Today's "warm up" was geared toward reminding students that they can represent fractions in many ways...so I gave them 5 minutes to make a "mini poster" (literally 4 inches by 4 inches!) to show as many ways to show 1/2 as possible. After they worked, we did a little gallery walk. We came back together and had a discussion about what we saw...different shapes...number lines...fractions of sets...equivalent fractions...
It was a good warm up to our main lesson which worked to help students derive the "computation" method for finding equivalent fractions. (If you missed my post yesterday about building that understanding, CLICK HERE to read that one!). After our explorations, it wasn't that big of a stretch for students to recognize that multiplying or dividing the numerator and denominator by the same number generated new fractions that are equivalent. We proved it with some drawings, some manipulatives, and then moved to bare numbers.
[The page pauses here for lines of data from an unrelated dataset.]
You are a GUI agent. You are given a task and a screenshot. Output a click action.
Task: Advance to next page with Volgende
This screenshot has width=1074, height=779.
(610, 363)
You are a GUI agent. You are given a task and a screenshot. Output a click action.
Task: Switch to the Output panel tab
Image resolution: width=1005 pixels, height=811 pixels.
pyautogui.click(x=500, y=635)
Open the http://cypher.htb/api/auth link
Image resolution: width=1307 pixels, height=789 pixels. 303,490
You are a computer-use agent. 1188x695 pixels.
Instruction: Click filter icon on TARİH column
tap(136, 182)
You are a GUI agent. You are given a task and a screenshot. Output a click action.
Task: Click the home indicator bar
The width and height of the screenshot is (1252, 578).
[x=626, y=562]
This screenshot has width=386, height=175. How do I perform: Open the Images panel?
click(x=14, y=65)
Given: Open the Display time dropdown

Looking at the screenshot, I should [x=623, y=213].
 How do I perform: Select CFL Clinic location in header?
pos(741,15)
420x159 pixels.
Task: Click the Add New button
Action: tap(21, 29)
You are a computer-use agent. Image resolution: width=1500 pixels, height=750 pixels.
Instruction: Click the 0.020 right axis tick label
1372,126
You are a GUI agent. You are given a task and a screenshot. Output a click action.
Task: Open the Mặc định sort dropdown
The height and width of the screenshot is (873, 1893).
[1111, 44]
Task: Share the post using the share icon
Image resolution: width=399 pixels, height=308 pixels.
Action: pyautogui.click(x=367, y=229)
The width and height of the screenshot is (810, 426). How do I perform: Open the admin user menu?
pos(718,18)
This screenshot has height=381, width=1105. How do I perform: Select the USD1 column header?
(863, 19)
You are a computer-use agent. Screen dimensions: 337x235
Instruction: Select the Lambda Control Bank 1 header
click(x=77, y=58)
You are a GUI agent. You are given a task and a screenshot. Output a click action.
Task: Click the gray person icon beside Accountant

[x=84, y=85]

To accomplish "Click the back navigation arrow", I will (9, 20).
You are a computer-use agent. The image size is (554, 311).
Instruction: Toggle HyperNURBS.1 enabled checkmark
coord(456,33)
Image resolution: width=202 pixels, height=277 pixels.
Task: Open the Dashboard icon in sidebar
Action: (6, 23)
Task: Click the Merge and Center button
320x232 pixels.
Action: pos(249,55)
So after working with equivalent fractions for a while, I wanted to put my students to the test to see how WELL they understood the concept! So often we give students a quick exit slip or something like that--a "fill in the blank" worksheet that follows whatever computation rule we have taught. If they fill in the blanks correctly, we assume understanding. It just isn't that simple.
To really get students talking, I asked them to do an activity in my big fraction unit....an activity where they need to first generate equivalent fractions (sometimes I do this activity where they can write fractions, draw fractions, etc like the warm up) but today I simply wanted them to use their new algorithm to make a set of 5-7 equivalent fractions for the "unit fraction" I assigned them. The group below was working to generate a list of fractions equivalent to 1/8.